Sarkozy préfère réduire la population plutôt que faire de l’écologie ?

Par , publié le | modifié le
France Le candidat à la primaire de la droite, Nicolas Sarkozy, le 4 septembre 2016 à La Baule
Le candidat à la primaire de la droite, Nicolas Sarkozy, le 4 septembre 2016 à La Baule

Nicolas Sarkozy semble être devenu climato-sceptique et parait préférer la solution de réduire la population à réduire notre impact sur l’environnement. Les récents propos du candidat ont effaré un grand nombre de spécialistes.

Selon nos confrères du magazine d’actualités « Marianne », Nicolas Sarkozy serait devenu climato-sceptique et penserait que la solution passerait par la réduction de la population mondiale. Les propos tenus hier, par le candidat au poste suprême, ont choqué un grand nombre de personnes et effaré de nombreux spécialistes.

Remise en question de l’influence de l’homme sur le climat ?

Selon des propos rapportés à l’AFP par Gérald Darmanin, le directeur de campagne de Nicolas Sarkozy, le candidat à la présidence, aurait affirmé : « On a fait une conférence sur le climat. On parle beaucoup de dérèglement climatique, c'est très intéressant mais ça fait 4,5 milliards d'années que le climat change. L'homme n'est pas le seul responsable de ce changement».

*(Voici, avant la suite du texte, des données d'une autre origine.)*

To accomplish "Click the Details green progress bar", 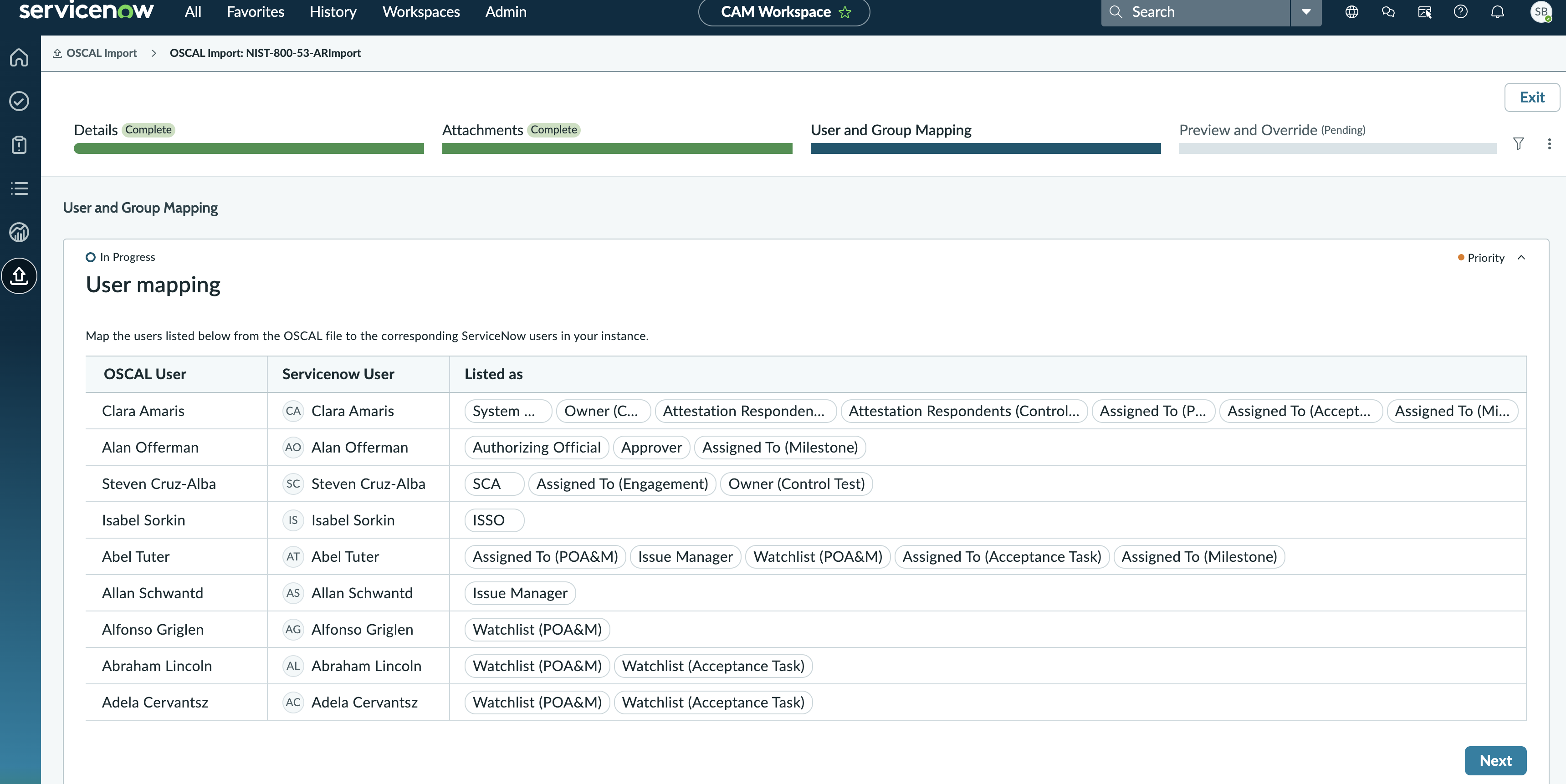I will (x=249, y=148).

L’ancien président français souhaite donc oublier l’écologie et ses douloureuses réformes en focalisant le débat sur la population mondiale : « Je préférerais qu'on parle d'un sujet plus important: le choc démographique. La France doit porter une conférence sur la démographie. Jamais la terre n'a connu un choc démographique tel qu'elle va le connaître, puisque nous serons onze milliards dans quelques années. Là, l'homme en est directement responsable. Et personne n'en parle».

Des propos jugés pitoyables et méprisants

Les propos de l’ancien chef de l’Etat n’ont pas tardé à enflammer le débat et susciter des réactions très vives. Ainsi, l’expert international et ancien vice-président du groupe d’experts étudiant l’évolution du climat (GIEC), Jean Jouzel, n’a pas tardé à réagir avec des mots très durs. C’est « vraiment pitoyable pour quelqu'un qui a lancé le Grenelle de l'environnement »  avant  d’ajouter que ces propos traduisent un véritable « mépris de la communauté scientifique ». Le spécialiste insiste sur les mensonges du candidat : « Sous nos yeux les quantités de gaz à effet de serre augmentent, la température augmente, le réchauffement est bien là et largement d'origine humaine ».

Révoltée par ces déclarations, la ministre du logement, Emmanuelle Cosse, a de son côté déclaré : « C'est hallucinant. Sarkozy nous ramène 15 ans en arrière. On dirait Donald Trump. Nier les effets du réchauffement climatique relève de l'obscurantisme. On dépasse les limites de l'indécence. Voter pour Nicolas Sarkozy, c'est nous mettre en danger. C'est mettre en danger la santé des Français et l'avenir des générations futures ».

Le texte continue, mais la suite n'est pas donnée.